Last July, as Armstrong was riding to victory in his sixth straight Tour, a new investigation was opened by the Paris Brigade des Stupéfiants (Drug Squad), based in the Quai de Orfevres (the French equivalent of Scotland Yard), the very same bureau who looked into doping allegations raised against Armstrong by France 3 TV in 2000 that were later discredited and thrown out, but only after a long and fruitless investigation that featured a controversial investigative dossier that sported a picture of Armstrong with a giant syringe sticking out of his arm on its cover.
This time around, after reading the allegations by Armstrong's former USPS soigneur Emma O'Reilly in LA Confidentiel, the French drug squad asked O'Reilly to come to the Quai de Orfevres for a deposition, where she was accompanied by a French attorney Thibault de Montbrial, the same legal counsel that represented discredited Festina directeur sportif Bruno Roussel and is also counsel to one of LA Confidentiel's authors, Pierre Ballester.
For now, a Paris judge has passed the preliminary investigation to the state prosecutor of Annecy in the Haute-Savoie region, Philippe Drouet. According to Le Parisien, which broke the story earlier this week, the case has been transferred to Annecy because of criteria of geographic competence, because of the existence of a witness, an osteopath-nutritionist who lives in the Annecy area.
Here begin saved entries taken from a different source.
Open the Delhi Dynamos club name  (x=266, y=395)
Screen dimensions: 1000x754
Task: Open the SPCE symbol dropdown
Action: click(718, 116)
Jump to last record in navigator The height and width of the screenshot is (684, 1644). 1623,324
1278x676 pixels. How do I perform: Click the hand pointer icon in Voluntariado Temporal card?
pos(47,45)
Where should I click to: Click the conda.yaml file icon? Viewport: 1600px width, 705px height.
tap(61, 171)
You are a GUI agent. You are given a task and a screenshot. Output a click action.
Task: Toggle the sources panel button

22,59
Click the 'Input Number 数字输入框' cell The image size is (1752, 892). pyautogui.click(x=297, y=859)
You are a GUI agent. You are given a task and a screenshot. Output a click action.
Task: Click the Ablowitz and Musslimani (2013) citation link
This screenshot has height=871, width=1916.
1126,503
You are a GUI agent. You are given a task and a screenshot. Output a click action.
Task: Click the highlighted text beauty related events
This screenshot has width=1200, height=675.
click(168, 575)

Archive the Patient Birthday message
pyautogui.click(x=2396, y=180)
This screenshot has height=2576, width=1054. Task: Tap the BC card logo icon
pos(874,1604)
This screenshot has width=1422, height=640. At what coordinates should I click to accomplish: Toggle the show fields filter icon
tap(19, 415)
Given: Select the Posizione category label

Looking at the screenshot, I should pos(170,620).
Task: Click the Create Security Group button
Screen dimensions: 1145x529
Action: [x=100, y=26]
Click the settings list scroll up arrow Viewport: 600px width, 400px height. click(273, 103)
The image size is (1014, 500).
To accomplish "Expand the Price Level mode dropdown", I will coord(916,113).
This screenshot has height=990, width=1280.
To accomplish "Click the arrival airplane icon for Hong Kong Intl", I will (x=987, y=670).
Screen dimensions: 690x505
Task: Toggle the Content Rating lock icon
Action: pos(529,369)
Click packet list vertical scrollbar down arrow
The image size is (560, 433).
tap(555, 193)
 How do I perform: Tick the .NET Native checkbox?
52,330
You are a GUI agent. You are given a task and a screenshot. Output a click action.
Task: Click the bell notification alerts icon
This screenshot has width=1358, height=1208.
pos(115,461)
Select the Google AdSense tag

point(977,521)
Cyclingnews has confirmed that the person the investigation are referring to is Dr. Benoît Nave, D.O., a former Volvo-Cannondale Mountain Bike Racing team doctor who treated Armstrong for his back injuries following his bad crash in the Dauphiné Liberé in 2003. Nave, who has never been connected to any suspicious activity, has worked with top athletes like mountain bikers like 2004 World Cup champ Chris Sauser, Athens Olympics dual gold medalist Hicham El-Guerrouj and Australian cyclist Cadel Evans.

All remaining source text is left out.